Na minha infância, em Maceió, uma senhora negra tomava conta
dos filhos de meus pais, narrando estórias maravilhosas para nos fazer dormir.
A mim, por exemplo, Bazinha me contava as aventuras do Zumbi dos Palmares que,
entre outras virtudes empolgantes, sabia voar, lá pela Serra da Barriga, perto
de nossa cidade. Mais tarde, lendo de Monteiro Lobato a Ariano Suassuna, acabei
verificando decepcionado que alguns heróis desses autores contavam estórias
mais audaciosas que as da Bazinha. Isso para não falar dos livros de João
Ubaldo Ribeiro, que li muito mais tarde, claro.

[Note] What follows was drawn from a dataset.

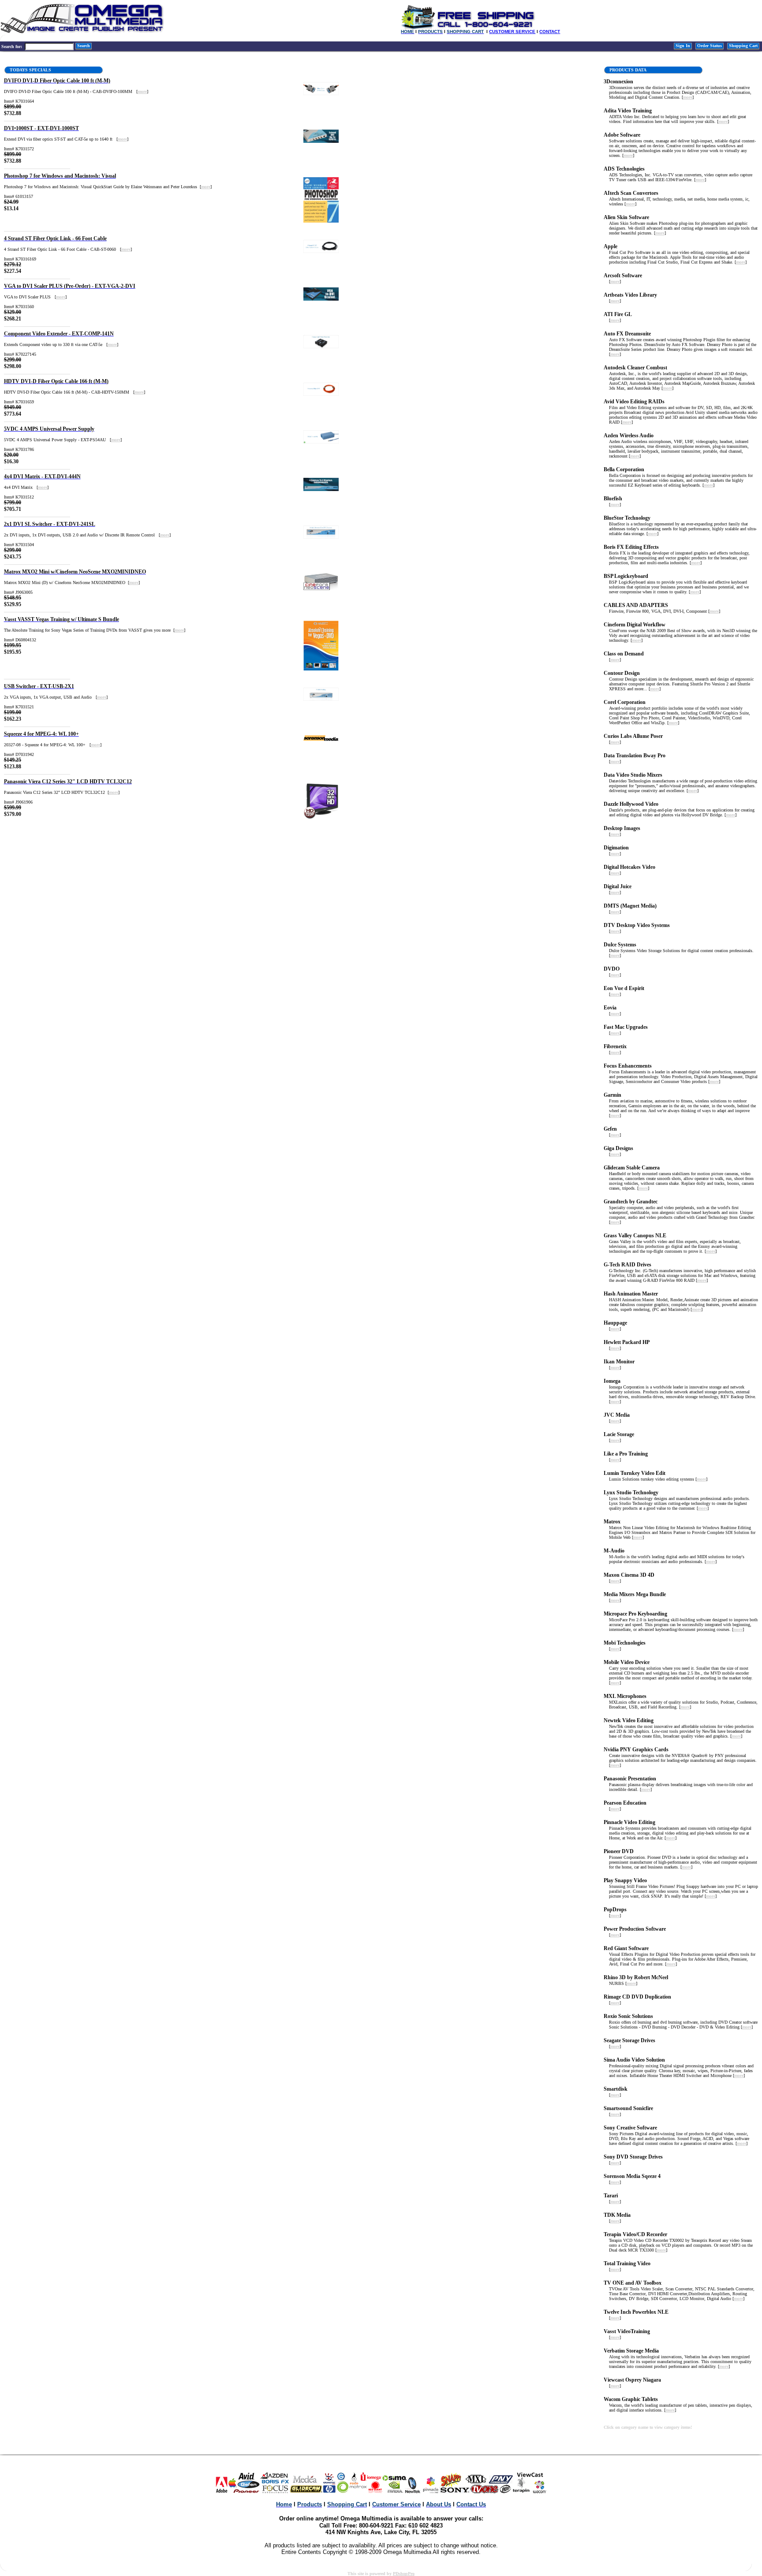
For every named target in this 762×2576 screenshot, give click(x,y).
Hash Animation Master (631, 1294)
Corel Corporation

A mentira é uma característica da civilização humana e
nasceu com a própria Gênesis, quando Adão e Eva tentaram iludir o Senhor, sobre
terem experimentado do fruto proibido. Ou, que me desculpem a ousadia, quando o
próprio Senhor ordenou a Abraão que sacrificasse, à sua glória, o filho Isaac.
E era apenas uma prova de fé. Dentro ou fora de Livros Sagrados, em louvor ou
não de deuses e senhores de nossas almas, a mentira se estabeleceu na cultura
humana, como uma característica dela e só dela. Você já encontrou algum animal
mentiroso? Nenhum deles é capaz de mentir. Só nós.

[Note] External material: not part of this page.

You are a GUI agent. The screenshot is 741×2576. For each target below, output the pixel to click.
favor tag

Como tudo que é humano, a mentira serve ao bem e ao mal,
depende de quem e para o quê a utiliza. Foi impulsionado pela mentira
organizada que Adolf Hitler se impôs ao povo alemão. Quando alguns de seus
colaboradores se recusaram a apoiar o projeto de guerra para ocupação da
Europa, militantes nazistas trataram de espalhar que a esposa do general
Blomberg, ministro da Guerra e principal opositor ao plano guerreiro, tinha
sido prostituta e que a mãe dela fora dona de um puteiro.

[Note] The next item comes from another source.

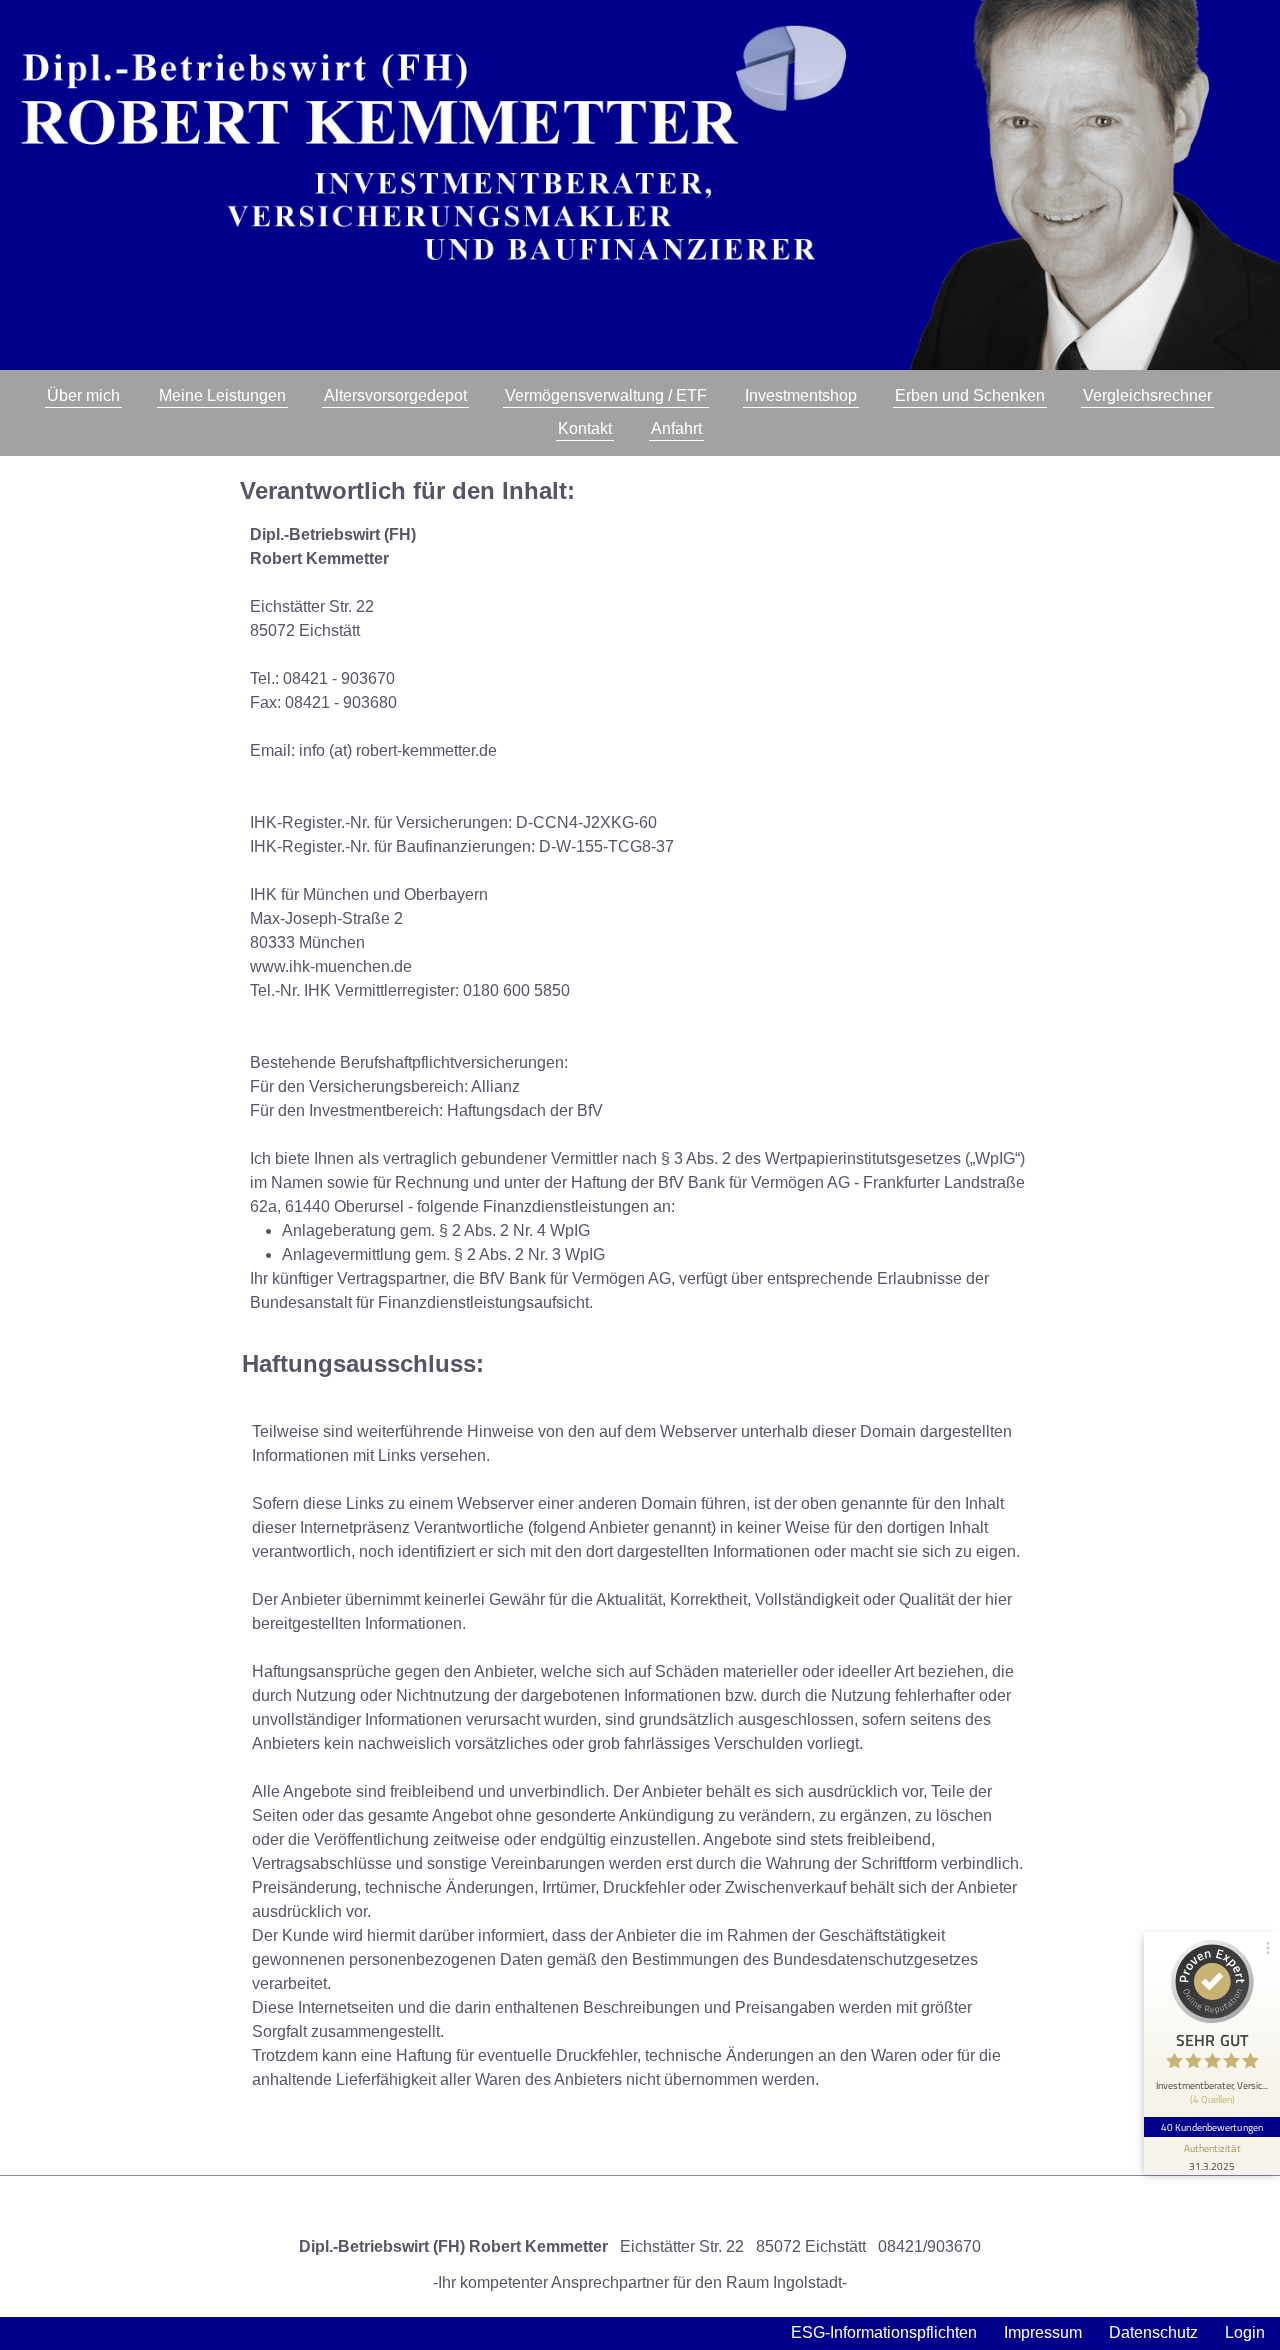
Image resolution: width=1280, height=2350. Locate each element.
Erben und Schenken (970, 395)
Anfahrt (676, 428)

Até meados da Segunda Guerra Mundial, Hitler nunca teve o
Exército que proclamava ter, enganando o mundo e o próprio povo alemão com
exibições falsas e falsos desfiles em que soldados e equipamentos de guerra se
repetiam. Na verdade, a anexação dos sudetos, as incorporações da Renânia e da
Áustria, assim como o desmantelamento da Tchecoslováquia, preliminares da
Guerra, não tinham sido propriamente vitórias militares, como Hitler afirmava
para convencer os alemães de sua força e de seu poder. Foi com mentiras
sucessivas, como essas, que Hitler desmantelou toda a estrutura democrática da
Alemanha. E, com elas, quase faz a suástica cobrir o continente europeu
inteiro.
Esse uso esperto da mentira, criada com certa astúcia, é a
mesma estratégia usada pelos bolsonaristas no Brasil. Além de afastar de perto
dos fatos políticos perigosos democratas, atropelando-os ou simplesmente
desmoralizando suas decisões, os militantes brasileiros do autoritarismo armado
e mentiroso se dedicam à fabricação inesgotável de fake news. Chegaram a
anunciar, por redes sociais, que os caixões que vemos serem enterrados pelo
Brasil afora, fazendo sofrer tanta gente, estão vazios ou carregados de pedras.
O desfile de caixões serve apenas para agravar as consequências irrelevantes da
“gripezinha”.
De tanto se dedicar às porradas inconsequentes e às
picuinhas tão vazias sobre o governador de São Paulo, Bolsonaro acabou se
tornando o cabeça de ponte no lançamento da candidatura de João Doria, para
2022. Ninguém melhor para promovê-lo. O que mais nos confunde é que a ideologia
do PR não tem muita tradução lógica em seus atos. Agora mesmo, ele vetou, mais
uma vez, a proteção ao audiovisual brasileiro na televisão paga, pois isso nos
prejudicaria a sorte que temos de assistir às formidáveis obras estrangeiras
(sobretudo americanas) que elas, as emissoras, nos oferecem diariamente. Um
gesto de extremo “globalismo”, realizado por um político que não perde a
oportunidade de se declarar antiglobalista. E aí, Olavo de Carvalho, você não
vai se manifestar? Ou o guru talvez esteja se reservando para a estranha defesa
da cloroquina, um milagroso remédio para a Covid-19, praticamente vetado por
todos os médicos do mundo.
O organizado serviço de fake news, em todas as redes sociais, promovendo desprezo e desrespeito pela ciência, parece uma campanha sem direção. Não havendo um centro de discussão, nem um alvo iluminado para onde se destina, só existe a trajetória e, portanto, o desejo de crise, estado humano que se caracteriza pela possibilidade de várias alternativas propulsoras. Apenas o capricho do poder.